There was a hasty deal with Microsoft Xander, rumors of sky-high CPMs, a revolving door at the top of the ad business, tales of password sharing crackdowns…and the sense they weren’t making a whole lot of headway getting users to sign up for the $6.99/month ad-supported tier.
The company is attempting to put that perception to rest as it turns two, by announcing that it is up to around 70 million ad-supported subscribers worldwide.
Worldwide.
As if we wouldn’t notice that they hadn’t broken out the U.S. numbers.
Or included Mexico and Brazil in the “worldwide” total.
They’re also claiming that “over 50% of new Netflix sign-ups are for the ads plan in ad-supported countries.”
Which, if we’re getting Talmudic, could mean that over 50% of new sign-ups in each ad-supported country are for the ad-supported tier. Or it could mean that, on average, across all countries, over 50% of new sign-ups are for the ad-supported tier.
It’s not like they’ll ever tell us.
And then, delving further, even if it does mean over 50% in each and every country, who are those ad-supported viewers? Are they people who are in it for the long term, or are they people who are only subscribing for a month or two in order to binge-watch a particular series. (“Pausers” is the new term for them.)
And again, we’ll never know. We can only speculate.
What you need to do about it
If you are Netflix, you don’t need to do a whole lot of anything. Ad buyers really want to be able to buy your originals. Various industry trades are busy proclaiming you “won the streaming wars” and you can start raising those CPMs back up again.
One word of caution though—those “pausers” could prove to be a real problem. Especially if they keep coming back to the ad-free tier.
Your best bet is to make the price gap between ad-free and ad-supported tiers much steeper to push those pausers towards the latter. You can even think about imposing a Pauser Penalty, where if you “pause” more than twice a year, your re-subscription price is a lot higher.
Or something to that effect.
If you are an advertiser or ad agency, you need to demand answers. Don’t just take it on faith. Find out exactly what percent of the US market is ad-supported and how many of those ad-supported subscribers have been continually subscribing for six months or longer.
You are well within your rights to ask, so don’t be shy.
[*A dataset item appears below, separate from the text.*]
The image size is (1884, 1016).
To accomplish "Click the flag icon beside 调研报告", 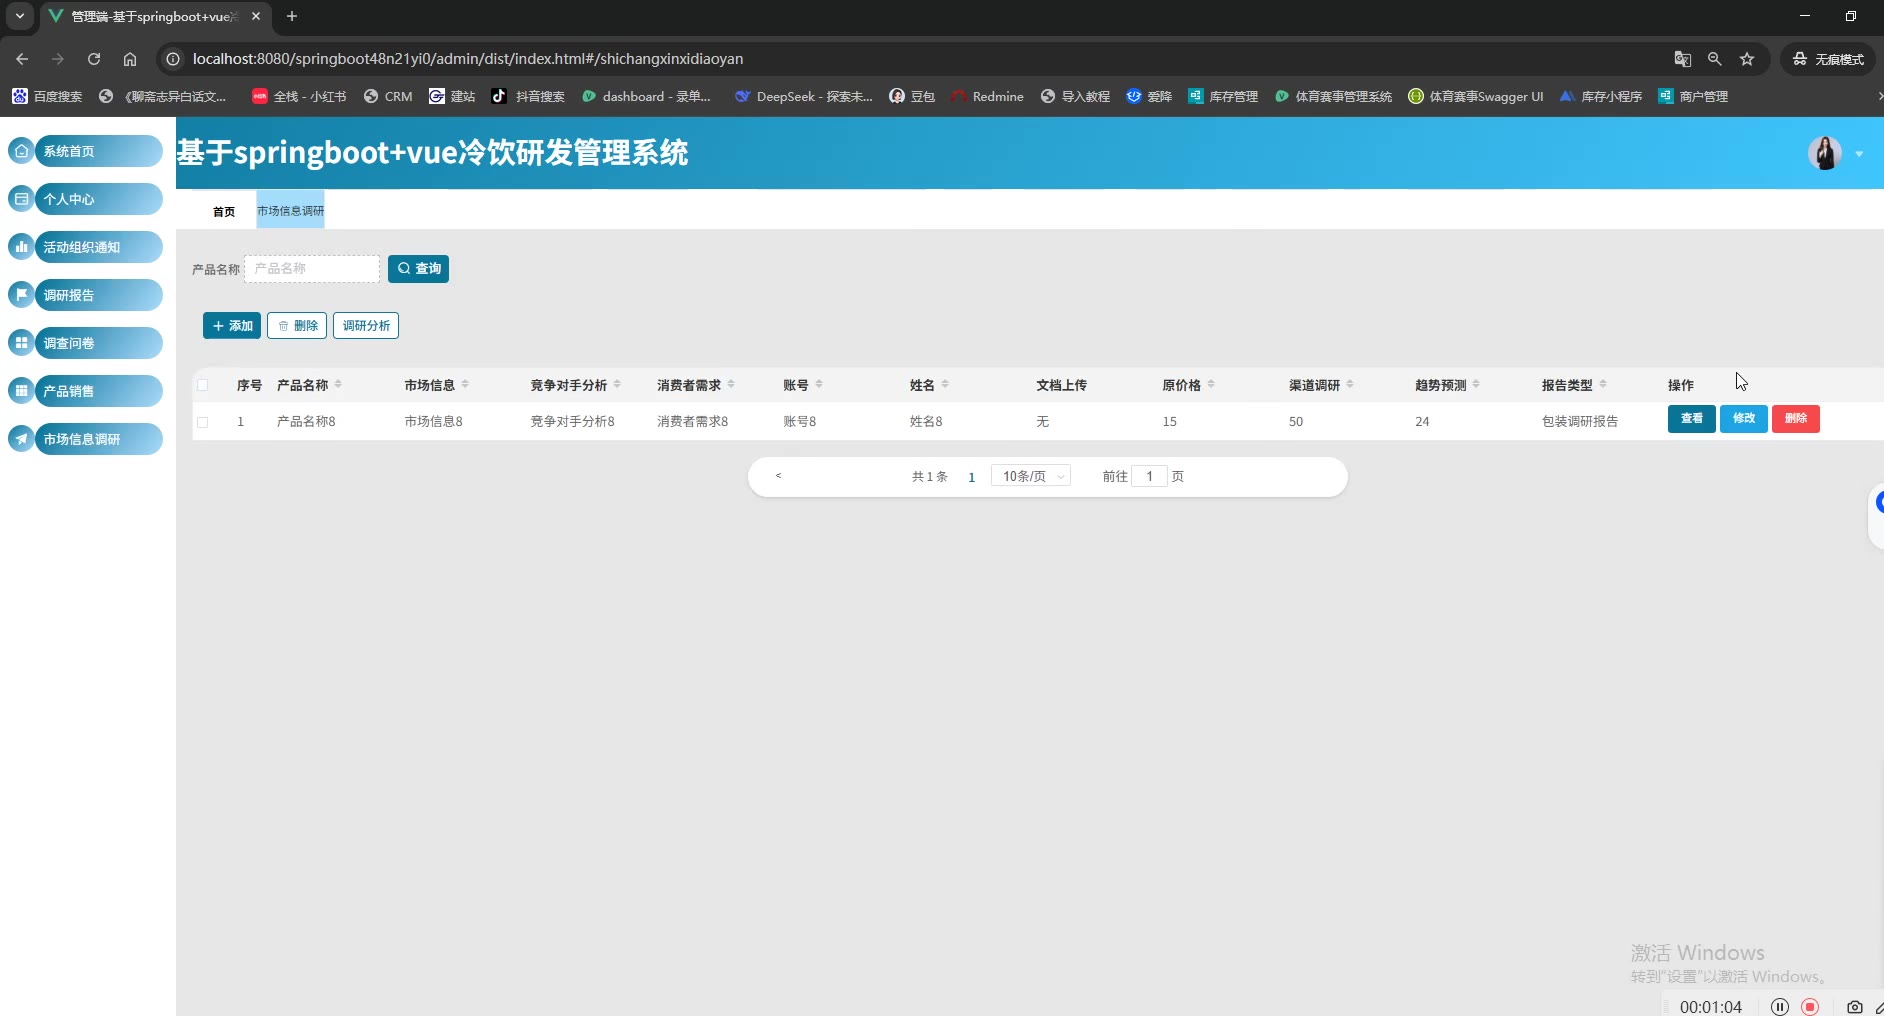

Remember, knowledge is power.
And when someone’s not telling you something that should be a bragging point (the total number of ad-supported subscribers in the U.S.) there’s always a reason, and it’s usually the reason you suspect.
Alan Wolk is co-founder and lead analyst at the consulting firm TV[R]EV. He is the author of the best-selling industry primer, Over The Top: How The Internet Is (Slowly But Surely) Changing The Television Industry. Wolk frequently speaks about changes in the television industry, both at conferences and to anyone who’ll listen.
Week in Review is an opinion column. It does not necessarily represent the opinions of StreamTV Insider.